There are a few books that it seems like everyone is reading this summer.
The Sicilian Inheritance of course (still the perfect summer hostess present). But also Miranda July’s All Fours and the new Emily Henry book and the new (but last) Elin Hildebrand Nantucket novel, Swan Song.
And then there is Sandwich. I would say that at least 80% of my friends have read Sandwich and of those 80% all of them love it. ALL of them. I haven’t met one person who doesn’t which is a feat because someone always hates something.
I raved and raved about Catherine Newman’s book We All Want Impossible Things when it came out in 2022. I was pregnant and hormonal and a little batty, but I think it would have made me cry like a baby and laugh like a hyena anyway. I bought it for all of my friends, I mentioned it on a zillion podcasts when I was supposed to be talking about my own books. I didn’t think I could love a Catherine Newman novel more.
I was wrong.
Enter Sandwich.
Here is the synopsis:
For the past two decades, Rocky has looked forward to her family’s yearly escape to Cape Cod. Their humble beach-town rental has been the site of sweet memories, sunny days, great meals, and messes of all kinds: emotional, marital, and—thanks to the cottage’s ancient plumbing—septic too.
This year’s vacation, with Rocky sandwiched between her half-grown kids and fully aging parents, promises to be just as delightful as summers past—except, perhaps, for Rocky’s hormonal bouts of rage and melancholy. (Hello, menopause!) Her body is changing—her life is, too. And then a chain of events sends Rocky into the past, reliving both the tenderness and sorrow of a handful of long-ago summers.
It's one precious week: everything is in balance; everything is in flux. And when Rocky comes face to face with her family’s history and future, she is forced to accept that she can no longer hide her secrets from the people she loves.
I saw a post on Instagram about this book asking if they thought women would relate to this novel who were not in the so-called sandwich period of life or if they had kids much younger than Rocky’s.
I can say 100% that I related to the book and to Rocky’s story. Even though I have only been married about ten years and not thirty I could completely feel the push/pull of a long and loving and frustrating and wonderful and infuriating marriage. Newman writes beautifully about how you can love a person and not like them for long periods of time, how you can feel alone even in the most loving marriage and how sometimes the person who is supposed to know you the best, knows you the least.
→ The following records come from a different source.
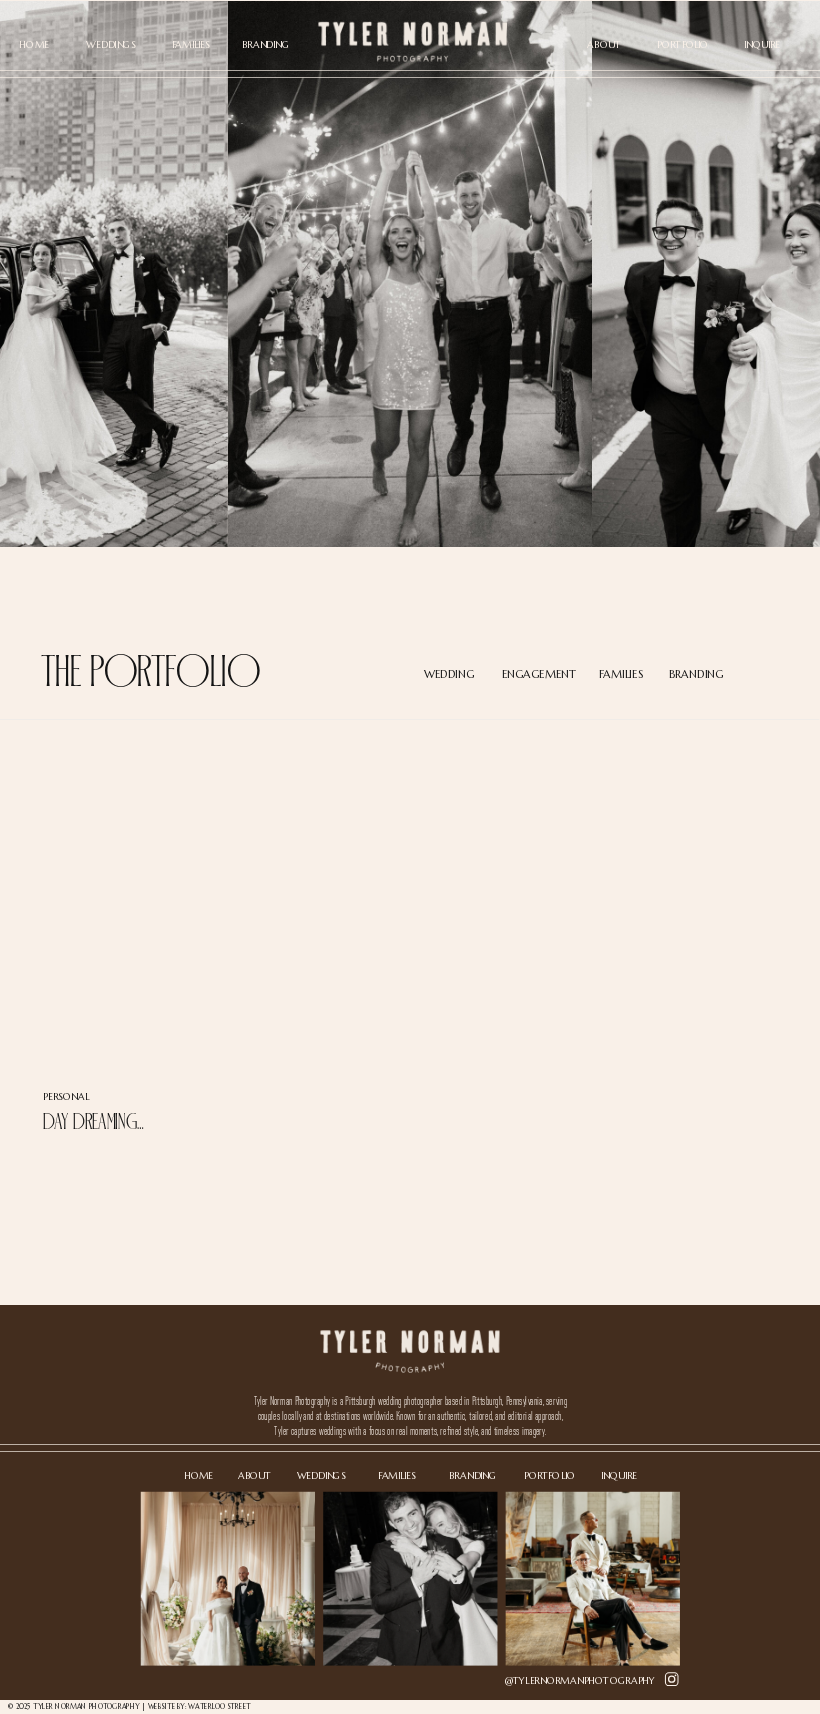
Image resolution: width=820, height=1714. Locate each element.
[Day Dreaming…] (157, 917)
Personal (66, 1096)
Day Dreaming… (93, 1121)
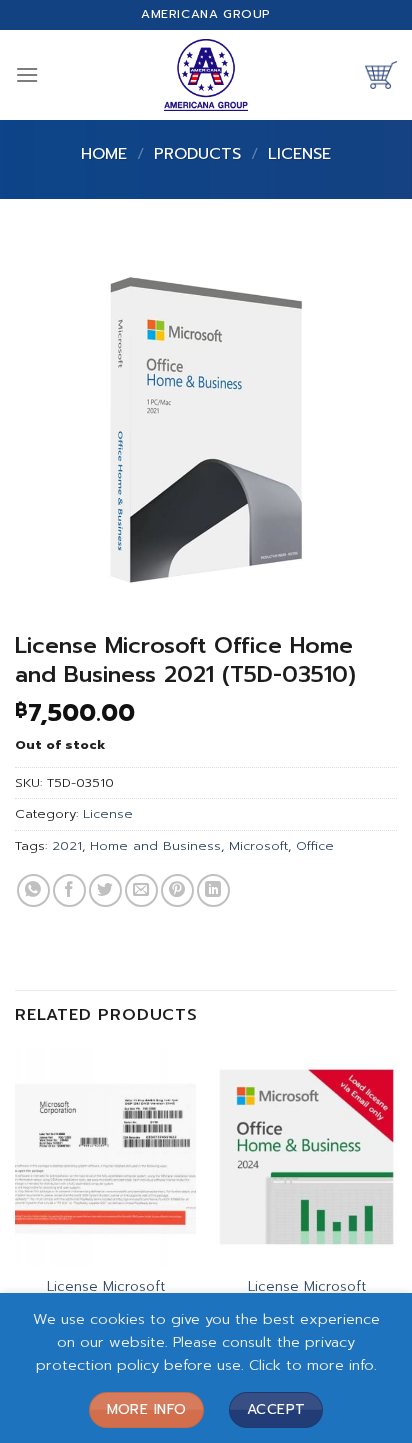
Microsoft (258, 845)
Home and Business (155, 845)
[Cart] (381, 75)
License (299, 154)
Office (315, 845)
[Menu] (27, 74)
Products (197, 154)
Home (104, 154)
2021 (67, 845)
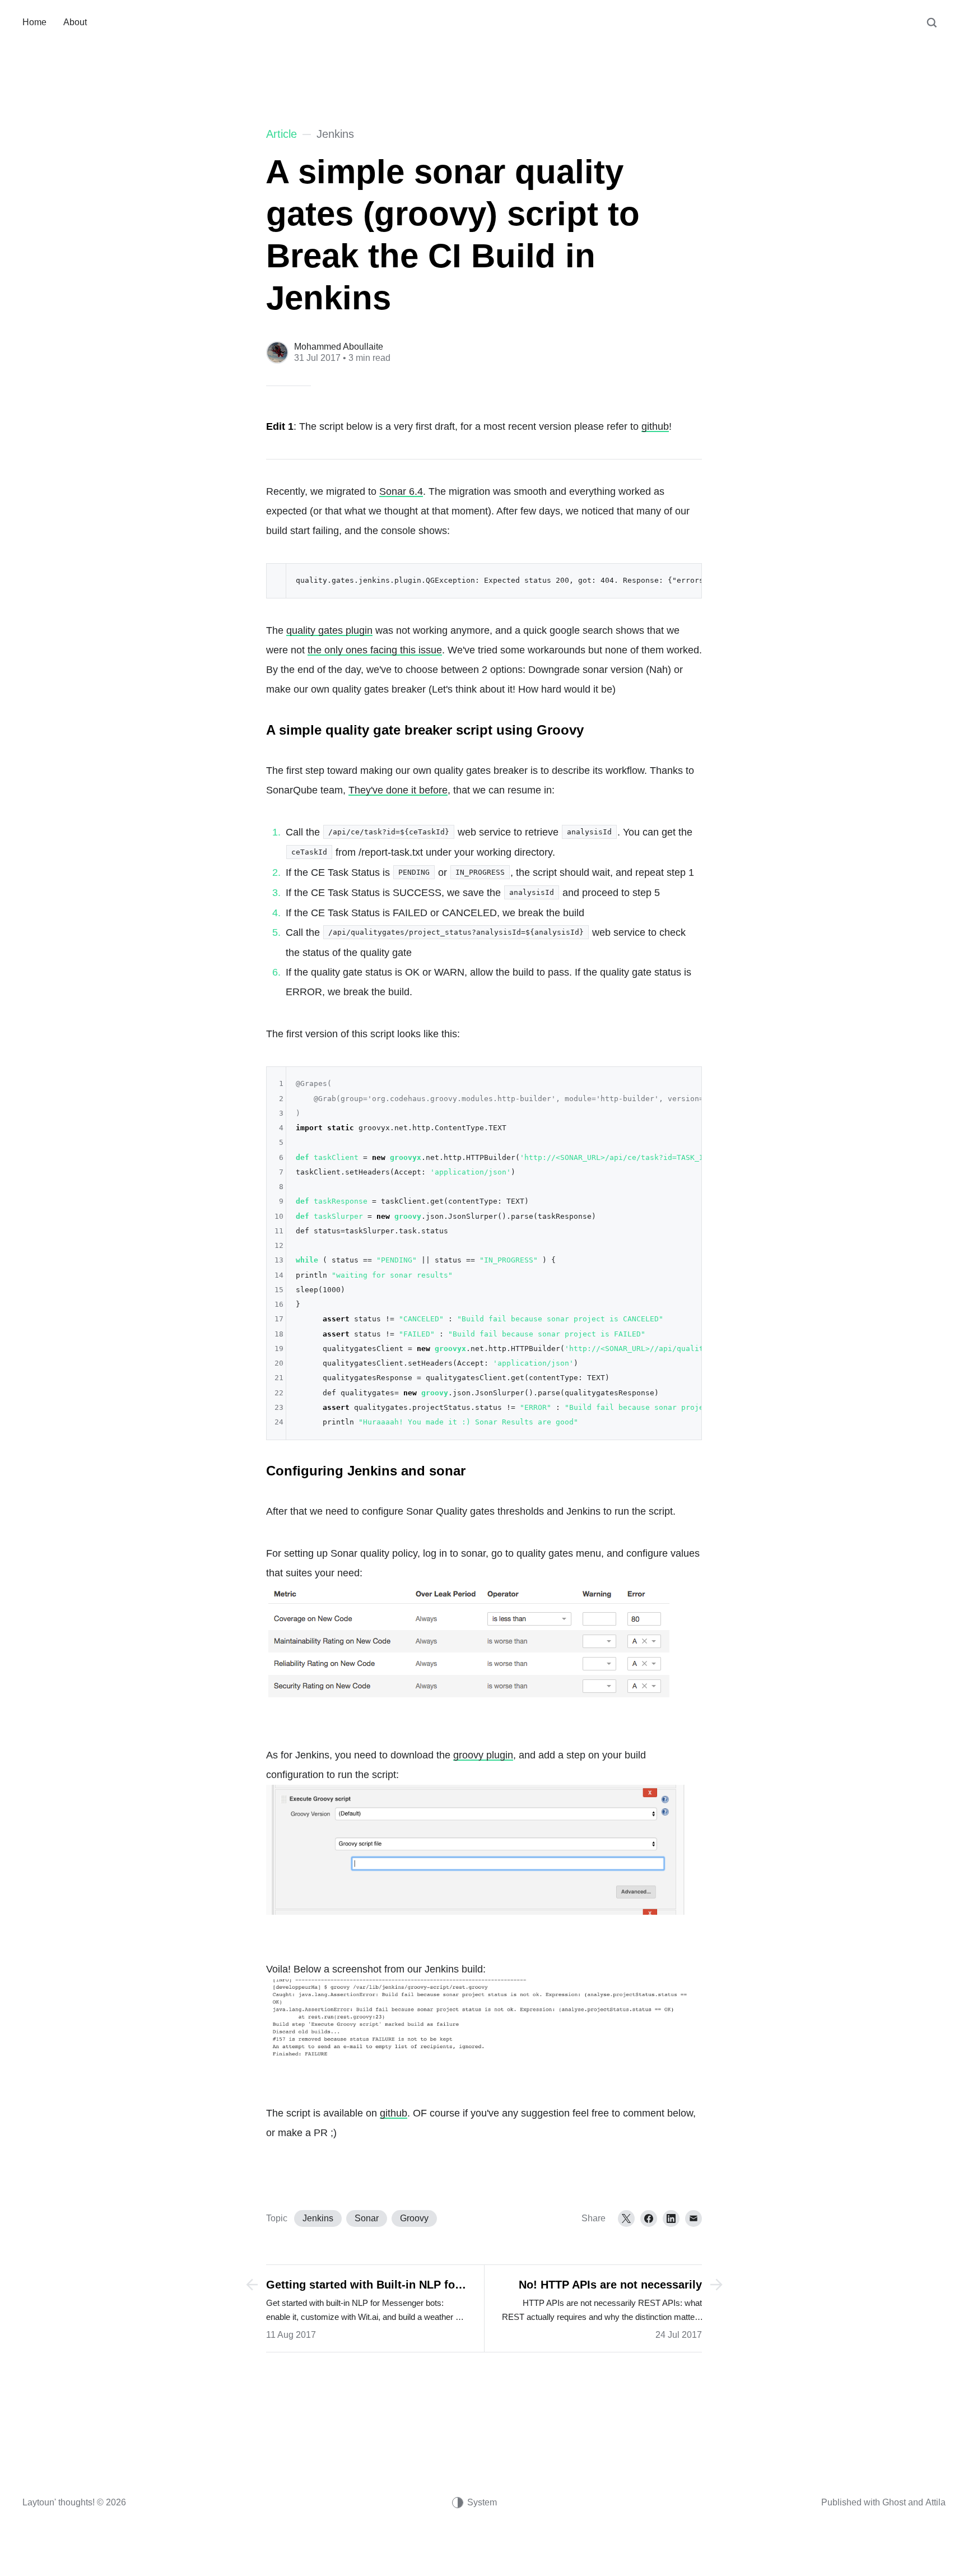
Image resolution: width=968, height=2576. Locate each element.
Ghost (894, 2502)
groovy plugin (483, 1755)
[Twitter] (626, 2218)
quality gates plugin (329, 630)
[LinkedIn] (671, 2218)
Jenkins (317, 2218)
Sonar (367, 2218)
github (655, 426)
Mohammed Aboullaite (338, 346)
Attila (935, 2502)
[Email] (693, 2218)
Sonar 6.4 (401, 491)
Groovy (414, 2218)
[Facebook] (648, 2218)
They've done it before (398, 790)
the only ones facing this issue (375, 650)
But what really got me in Sandwich were Newman’s descriptions of how it feels to let your children go. She doesn’t mince words about how hard it is to parent small kids. She is very clear about the messiness and the fights and frustrations and the exhaustion. But reading about the longing that Rocky feels and the nostalgia she has for that time with her young children really hit home for me. I am in the thick of it right now, the thickest of the thick. I am swimming in pee and poo and tears and giggles and farts.
I know that one day I will miss these times, but that day feels so so far away.
I am a person who hates it when people tell me that young childhood goes by so fast and how much I will miss it. I understand this on a rational level. But when you are in the shit you don’t want to hear it. And the days ARE LONG. WE ARE TIRED.
But reading Sandwich helped me see the long days and exhaustion and the hand, foot and mouth virus and the nights where each of the kids climbs into my bed at different hours during the night, through the lens of future me. The future me who will miss this. Newman delivers this gift in a hilarious and wry way that doesn’t feel too sappy and sweet like an Instagram meme or something stitched on a pillow at HomeGoods.
A lot of you ask me for book recs and I simply can’t recommend this one enough. I would give away my copy but I left mine for a friend after I stayed at her shore house for a week (I told you books make the best hostess presents…I practice what I preach friends.)
If you want more Catherine follow her Substack
. I also loved this recent piece about quitting drinking for Cup of Jo.
I’m reading it now & I love it. We used to go to Sandwich when my kids were younger, so it is definitely bittersweet.
FOrget not the appearance of Sicilian Lemon Polenta Pound Cake in Impossible Things - maybe you already mentioned this? Can't wait to read Sandwich.